Speaking of creationists denying reality, here we see a perfect example. The real-time denial of relaxed natural selection on humans. Thank you for proving the point.
Remember that table of historical infant mortality rates compared to the present? Apparently not. Mysteriously absent from your recollection, and now you’re espousing a sort of emotional conspiracy theory against demonstrable reality. It’s “too convenient”.
So if you got an infection 600 years ago after having had surgery because you had an accident and bone was sticking out of your arm and you lost a lot of blood and had to get a transfusion, what antibiotic did your doctor prescribe?
Oh wait, you didn’t get antibiotics from your doctor, because you didn’t get any surgery because you lost a lot of blood and simply died because there was no ambulance that came to get you and no phone to use to call 911, and nobody would even have known that people have different blood types. Or what the cause of infections are, much less what to do about them.
Now add everything else that medical science and industrialization helps provide people. Food, shelter, protection from predators, clean and abundant drinking water.
Nope, none of this helps people survive things they would have to contend with in nature. Systematic and industrialized agriculture has no effect on reducing rates of starvation. Nope, none at all. Being able to fill a train and and airplane with food and transport it across the globe never helped anyone who would otherwise have been dead. Never happened. Too convenient.
You mean like the idea that thinking can take place in the absence of a physical brain, outside of time and space, and make universes, planets, time, space, and living organisms simply pop into existence out of nothing?

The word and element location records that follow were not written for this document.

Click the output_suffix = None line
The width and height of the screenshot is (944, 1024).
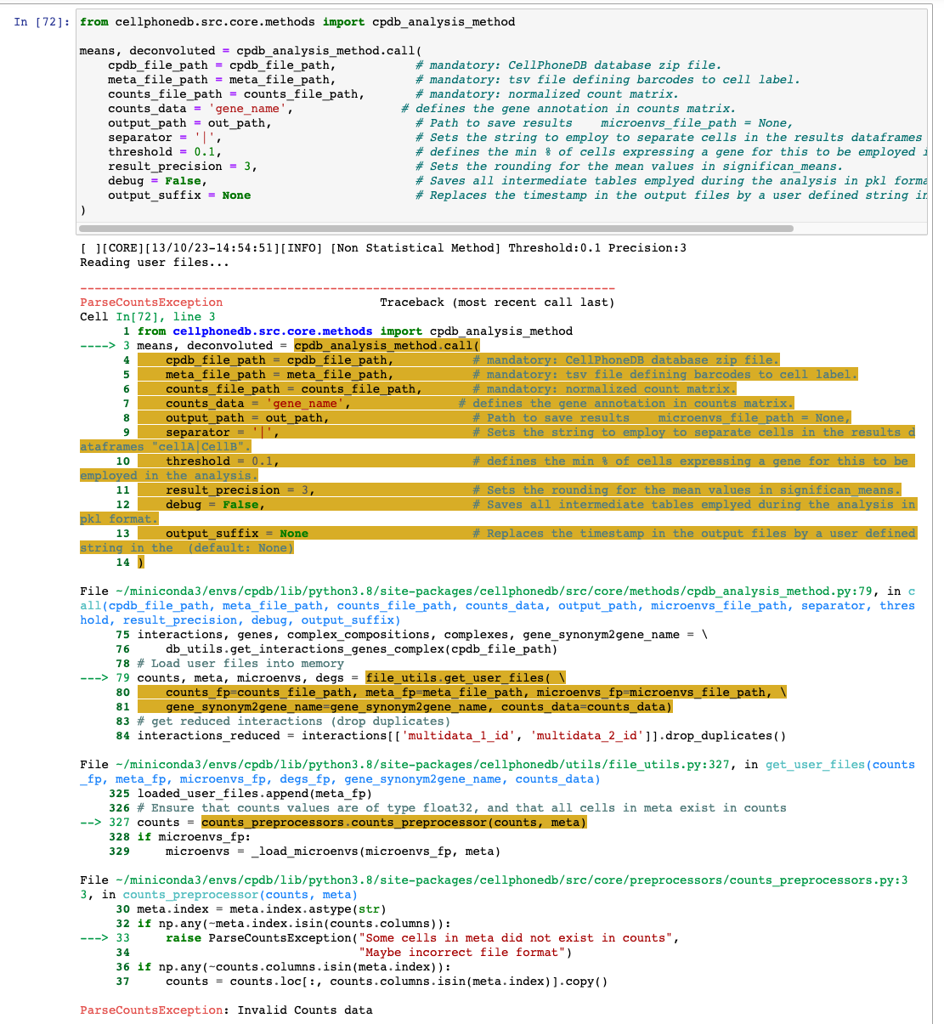(178, 195)
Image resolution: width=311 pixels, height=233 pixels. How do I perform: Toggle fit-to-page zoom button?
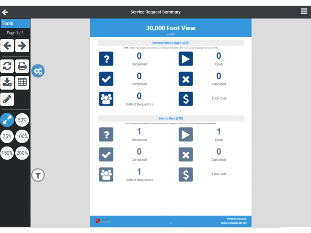coord(7,120)
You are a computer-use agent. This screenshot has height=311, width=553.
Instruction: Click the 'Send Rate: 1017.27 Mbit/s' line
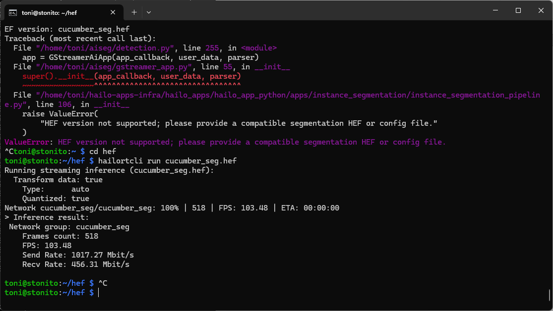78,255
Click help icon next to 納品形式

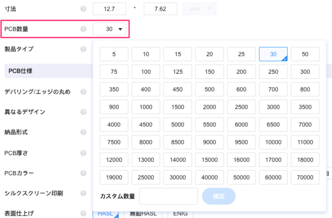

So better take him to be right and demand others prove him wrong by completely ruling out that he’s correct using a method literally incapable of ever doing such a thing. Because that is a rational methodology if I ever heard one.
Clearly nothing is going to cut it since you so obviously don’t want anything but what you already believe to be true. But mostly because you’ve fundamentally misunderstood the nature of both science, and evidence.
We don’t know everything, in fact very little. But we know enough to know that evolution is the explanation for the diversity of life, and that it simply isn’t necessary to know the world-history of every molecule of life at sub-angstrom resolution to be able to say that. Like with the tomato soup.
There sure is, and our understanding of the evolutionary history of life is constantly improving.
Do you have a calculation that shows this or is this just another one of your too convenient feelings?
Are even you aware that you didn’t actually study the basics of physics? You read popular press news articles on findings in cosmology.
The basics of physics are found in textbooks, and they’re full of mathematical expressions.
Of course not! You don’t see evidence because you avoid looking at any evidence.
That’s astounding. You just went, in a couple of sentences, from claiming that (nonrandom) selection can’t do something to claiming that (nonrandom) selection doesn’t even exist!
All without a speck of evidence. You gotta be kidding.
Do I win a prize if I’m the 1000th person to point out to you evolution isn’t just random chance? It’s an iterative process with a random component (genetic variation) and a non-random component (selection).
The evidence that @glipsnort presented is one example I was thinking of. The fact Carter mentions it is great, but he did not deal with the evidence. That is the issue.
what will happen if we will test that idea in coding genes among two far related species (such as human and fish) instead of non coding regions in closely related species? will we get the same result? (most changes are due to mutations).